• _PROBLEM_: Reproduce each of the following rows without any changes.

• _INFORMATION SHOWN_:
## Begin
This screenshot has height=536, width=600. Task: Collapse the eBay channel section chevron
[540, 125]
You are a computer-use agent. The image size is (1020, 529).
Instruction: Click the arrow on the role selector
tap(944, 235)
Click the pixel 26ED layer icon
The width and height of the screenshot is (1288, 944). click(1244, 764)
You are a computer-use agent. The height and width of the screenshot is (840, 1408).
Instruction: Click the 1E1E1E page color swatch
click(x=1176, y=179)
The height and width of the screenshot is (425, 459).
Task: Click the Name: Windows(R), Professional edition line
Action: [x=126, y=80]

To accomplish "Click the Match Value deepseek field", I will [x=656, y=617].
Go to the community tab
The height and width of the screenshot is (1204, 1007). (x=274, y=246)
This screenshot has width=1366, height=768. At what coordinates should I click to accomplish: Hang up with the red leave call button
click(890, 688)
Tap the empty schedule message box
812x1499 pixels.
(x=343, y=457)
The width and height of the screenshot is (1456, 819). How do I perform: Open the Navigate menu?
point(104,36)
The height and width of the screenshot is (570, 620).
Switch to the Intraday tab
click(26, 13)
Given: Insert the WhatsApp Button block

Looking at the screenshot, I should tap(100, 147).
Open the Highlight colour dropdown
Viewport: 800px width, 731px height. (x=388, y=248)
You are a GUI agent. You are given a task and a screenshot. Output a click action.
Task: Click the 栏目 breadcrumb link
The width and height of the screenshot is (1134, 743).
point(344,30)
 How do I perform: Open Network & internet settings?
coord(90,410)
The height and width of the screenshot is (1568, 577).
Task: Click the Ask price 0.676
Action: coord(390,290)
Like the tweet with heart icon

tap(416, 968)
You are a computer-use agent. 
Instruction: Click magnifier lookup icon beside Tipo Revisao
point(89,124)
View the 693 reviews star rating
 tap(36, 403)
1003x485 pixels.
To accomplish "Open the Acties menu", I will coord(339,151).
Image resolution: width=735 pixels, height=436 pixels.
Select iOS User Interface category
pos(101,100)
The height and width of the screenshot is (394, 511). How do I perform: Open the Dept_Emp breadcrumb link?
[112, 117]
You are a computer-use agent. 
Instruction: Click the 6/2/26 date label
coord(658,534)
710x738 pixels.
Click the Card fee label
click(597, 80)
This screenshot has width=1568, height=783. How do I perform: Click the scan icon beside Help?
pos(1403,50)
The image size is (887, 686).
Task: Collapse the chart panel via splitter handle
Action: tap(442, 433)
## End
• _FINISHED TASK_:
This screenshot has height=536, width=600. Task: Collapse the eBay channel section chevron
[540, 125]
You are a computer-use agent. The image size is (1020, 529).
Instruction: Click the arrow on the role selector
tap(944, 235)
Click the pixel 26ED layer icon
The width and height of the screenshot is (1288, 944). click(1244, 764)
You are a computer-use agent. The height and width of the screenshot is (840, 1408).
Instruction: Click the 1E1E1E page color swatch
click(x=1176, y=179)
The height and width of the screenshot is (425, 459).
Task: Click the Name: Windows(R), Professional edition line
Action: [x=126, y=80]

To accomplish "Click the Match Value deepseek field", I will [x=656, y=617].
Go to the community tab
The height and width of the screenshot is (1204, 1007). (x=274, y=246)
This screenshot has width=1366, height=768. At what coordinates should I click to accomplish: Hang up with the red leave call button
click(890, 688)
Tap the empty schedule message box
812x1499 pixels.
(x=343, y=457)
The width and height of the screenshot is (1456, 819). How do I perform: Open the Navigate menu?
point(104,36)
The height and width of the screenshot is (570, 620).
Switch to the Intraday tab
click(26, 13)
Given: Insert the WhatsApp Button block

Looking at the screenshot, I should tap(100, 147).
Open the Highlight colour dropdown
Viewport: 800px width, 731px height. (x=388, y=248)
You are a GUI agent. You are given a task and a screenshot. Output a click action.
Task: Click the 栏目 breadcrumb link
The width and height of the screenshot is (1134, 743).
point(344,30)
 How do I perform: Open Network & internet settings?
coord(90,410)
The height and width of the screenshot is (1568, 577).
Task: Click the Ask price 0.676
Action: coord(390,290)
Like the tweet with heart icon

tap(416, 968)
You are a computer-use agent. 
Instruction: Click magnifier lookup icon beside Tipo Revisao
point(89,124)
View the 693 reviews star rating
 tap(36, 403)
1003x485 pixels.
To accomplish "Open the Acties menu", I will coord(339,151).
Image resolution: width=735 pixels, height=436 pixels.
Select iOS User Interface category
pos(101,100)
The height and width of the screenshot is (394, 511). How do I perform: Open the Dept_Emp breadcrumb link?
[112, 117]
You are a computer-use agent. 
Instruction: Click the 6/2/26 date label
coord(658,534)
710x738 pixels.
Click the Card fee label
click(597, 80)
This screenshot has width=1568, height=783. How do I perform: Click the scan icon beside Help?
pos(1403,50)
The image size is (887, 686).
Task: Collapse the chart panel via splitter handle
Action: tap(442, 433)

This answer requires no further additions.